In 2020, a group of researchers set out to determine what effect, if any, supplementing the diet with vitamin D had on body fat percentage in male athletes. Already an interesting study in itself, the change in the nature of the study due to the current global situation made it even more intriguing.
Eagle-eyed readers who have taken note of the year the study was conducted may already know where this is going…
the study
Forty-two athletic college males were split into two groups: one group was given 25 micrograms of vitamin D3 per day in pill form, the other group was given no supplements, and both groups had their blood tested and their body composition monitored.
Here’s where it starts to get interesting: During the study, the athletes were forced to halt their training for two months due to the COVID-19 pandemic. Because participants continued to take Vitamin D3, the researchers were effectively studying the impact of Vitamin D supplementation during this period of forced inactivity on not only body composition but also body fat levels.
result
The players were retested three months after the first tests, during which they had taken a two-month break from hard training.
Not surprisingly, the researchers found that the group who took the supplements had elevated levels of vitamin D in their blood compared to the group who didn’t. But what got interesting was when they re-examined the participants’ body fat levels. The scientists found that while the group who didn’t take supplements had an average increase of 1.9% in body fat levels, the group who took vitamin D supplements only had an increase of 0.2%.
This significant difference in results led the researchers to conclude that “vitamin D supplementation may play a role in maintaining body fat percentage in athletes in situations of reduced sports activity.”
Although the sample size in this study is relatively small, further research supports these findings.
What does this mean for us?
This study is the latest in a growing body of evidence suggesting a direct link between optimal levels of vitamin D in the blood and positive body composition, health and performance outcomes.
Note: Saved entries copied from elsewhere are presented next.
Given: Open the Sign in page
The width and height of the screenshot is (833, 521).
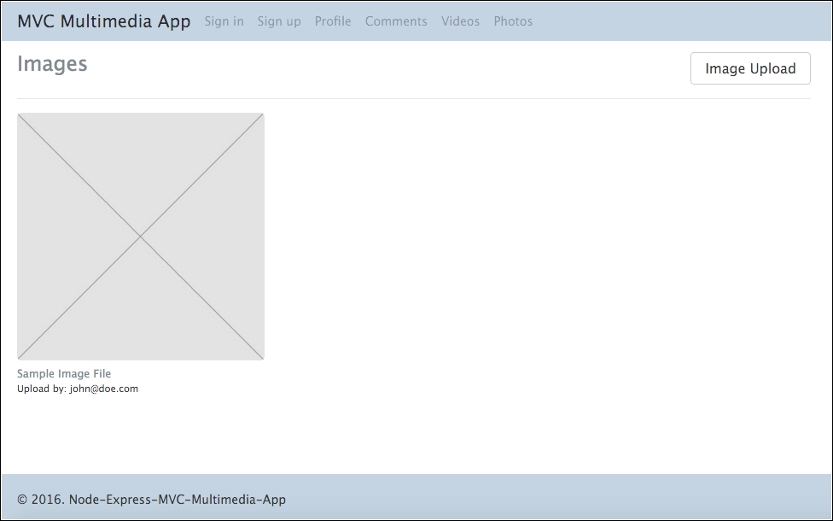Looking at the screenshot, I should [224, 21].
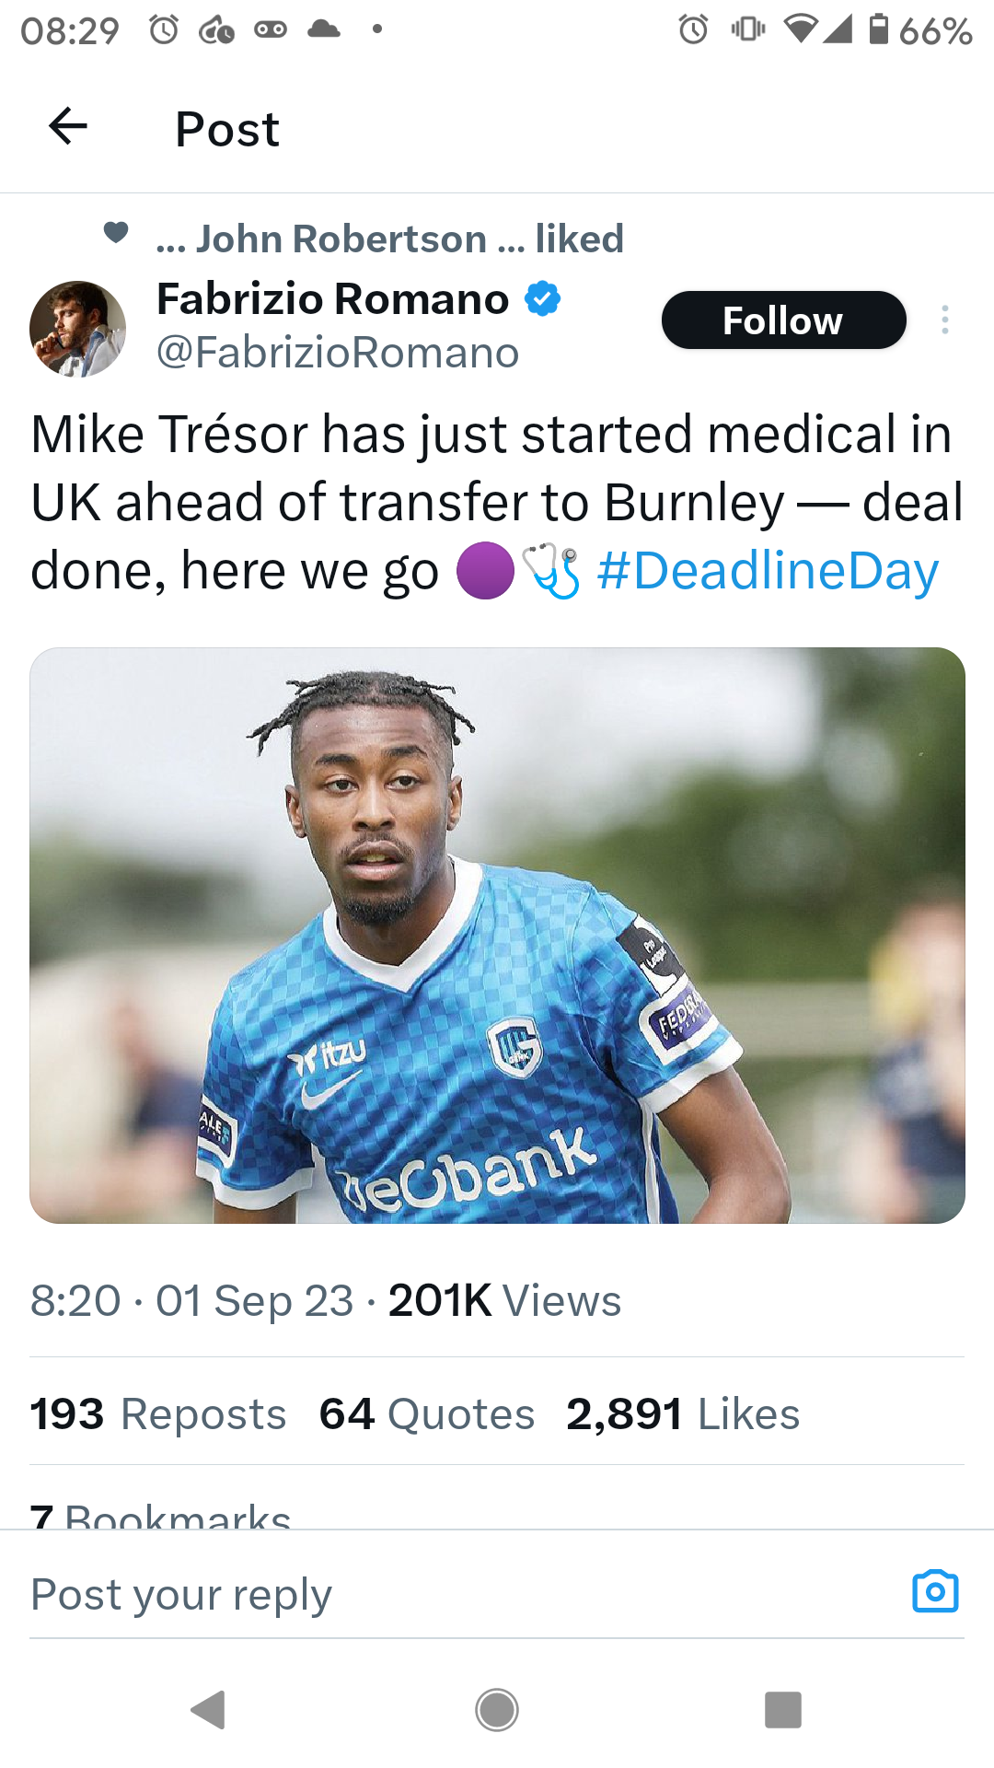Viewport: 994px width, 1768px height.
Task: Open John Robertson's profile from liked notice
Action: [x=341, y=239]
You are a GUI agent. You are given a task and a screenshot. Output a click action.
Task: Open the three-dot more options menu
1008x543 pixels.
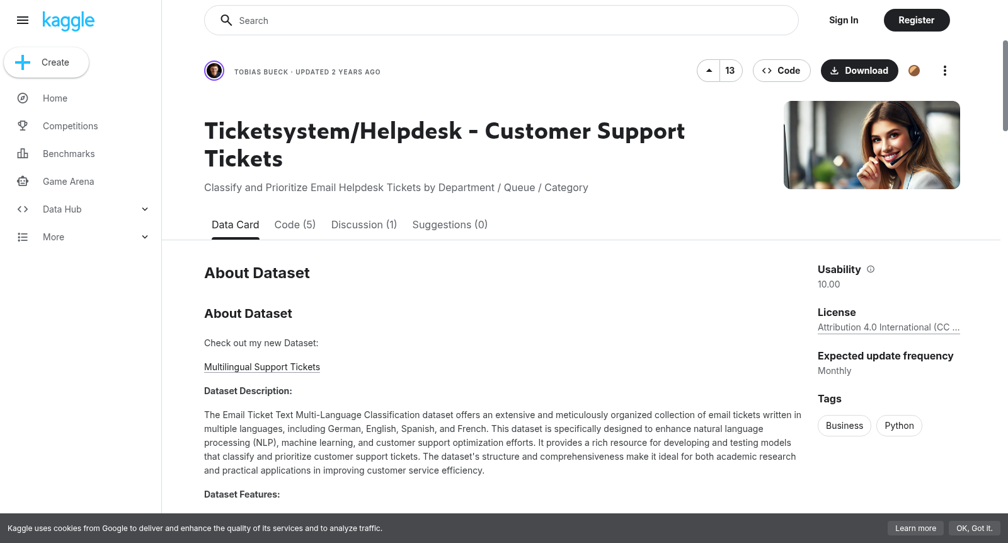coord(944,71)
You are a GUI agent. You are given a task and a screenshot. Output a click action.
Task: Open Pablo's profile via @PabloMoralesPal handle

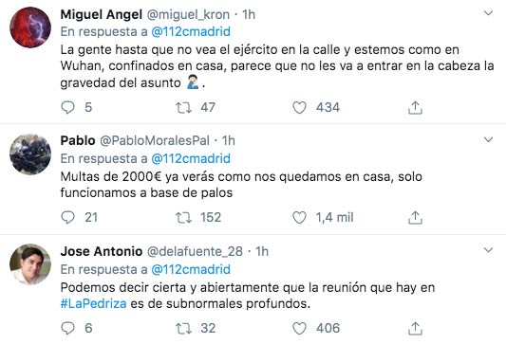[x=155, y=141]
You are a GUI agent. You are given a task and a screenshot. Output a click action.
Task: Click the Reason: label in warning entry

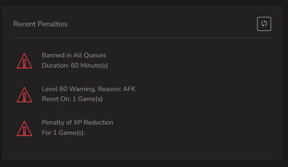[110, 89]
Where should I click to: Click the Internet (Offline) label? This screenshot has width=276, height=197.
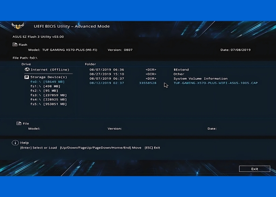50,69
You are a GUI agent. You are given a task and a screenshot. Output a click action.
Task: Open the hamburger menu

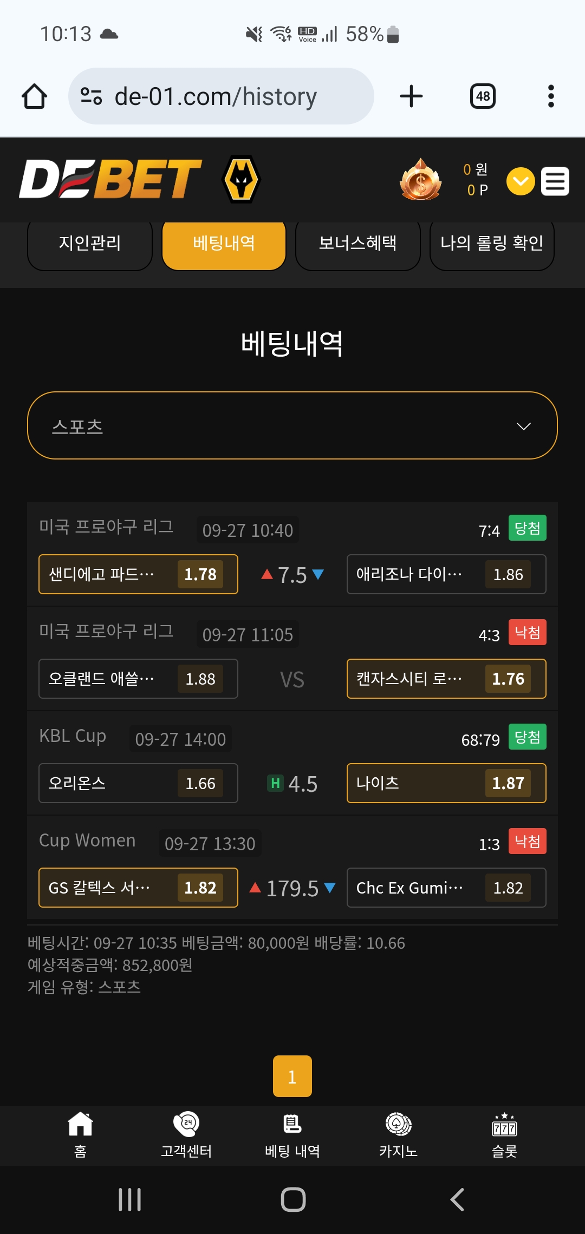(555, 181)
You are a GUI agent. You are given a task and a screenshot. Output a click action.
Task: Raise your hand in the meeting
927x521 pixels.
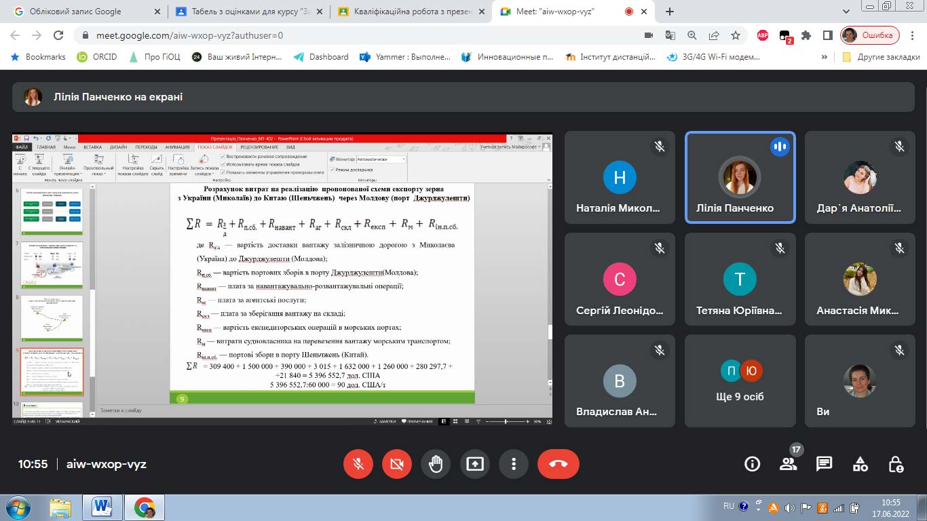pos(436,464)
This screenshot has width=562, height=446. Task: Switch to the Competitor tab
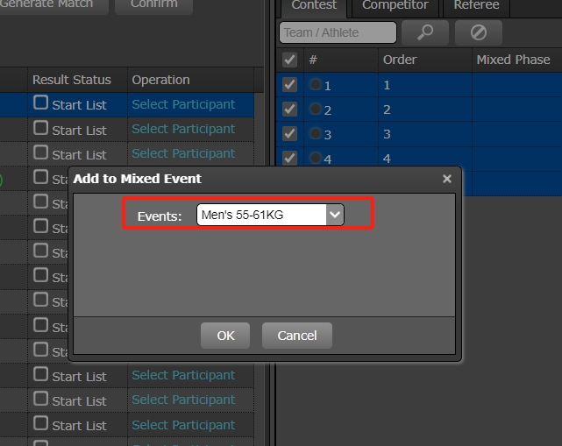tap(395, 5)

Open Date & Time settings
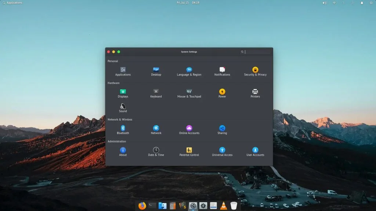pos(156,151)
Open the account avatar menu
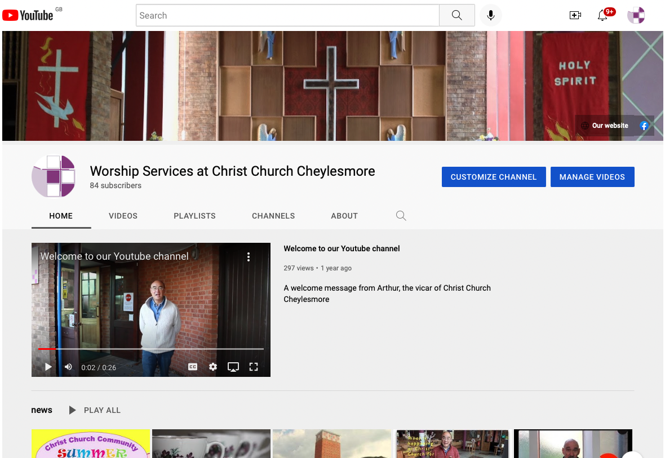Viewport: 665px width, 458px height. tap(636, 15)
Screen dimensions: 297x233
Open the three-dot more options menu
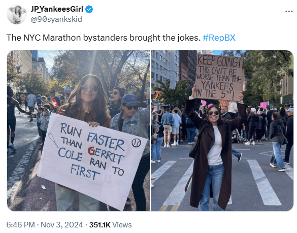[289, 11]
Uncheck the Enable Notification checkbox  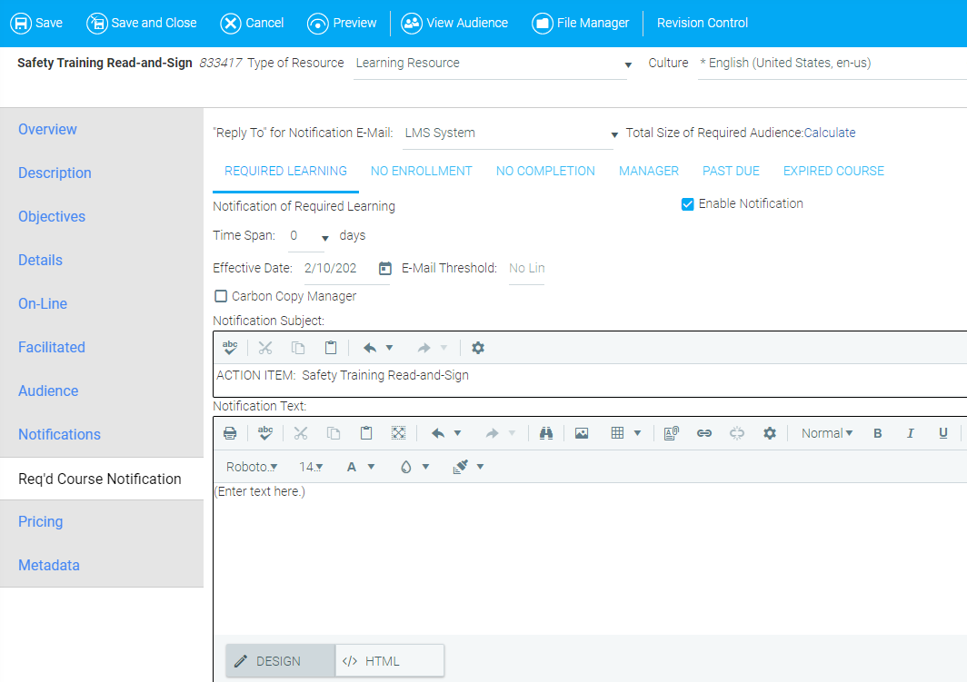pyautogui.click(x=688, y=204)
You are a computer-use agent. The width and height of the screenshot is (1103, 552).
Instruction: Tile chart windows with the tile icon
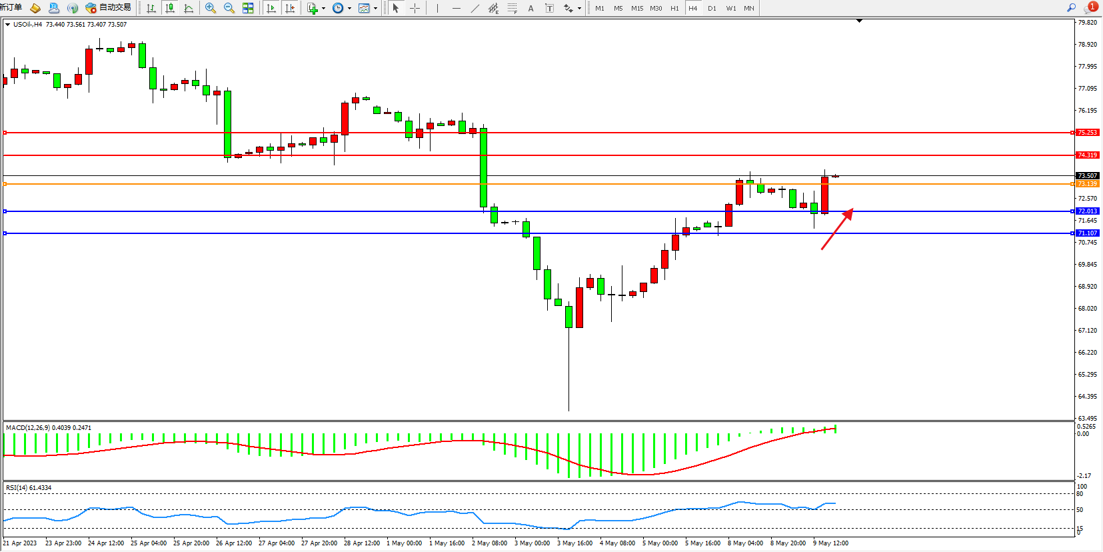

Essentially, this evidence indicates that the goal should be to ensure adequate vitamin D levels, whether through adequate sun exposure, foods such as oily fish, eggs and other fortified foods, or supplements. The study highlights the importance of achieving these levels, especially if physical activity is limited due to injury or a lack of time to go to the gym.
During times off training, it’s easy to drop health-promoting habits and fall into an all-or-nothing mindset, but this research shows that in challenging times, it’s more important than ever to stick to positive habits you can stick to.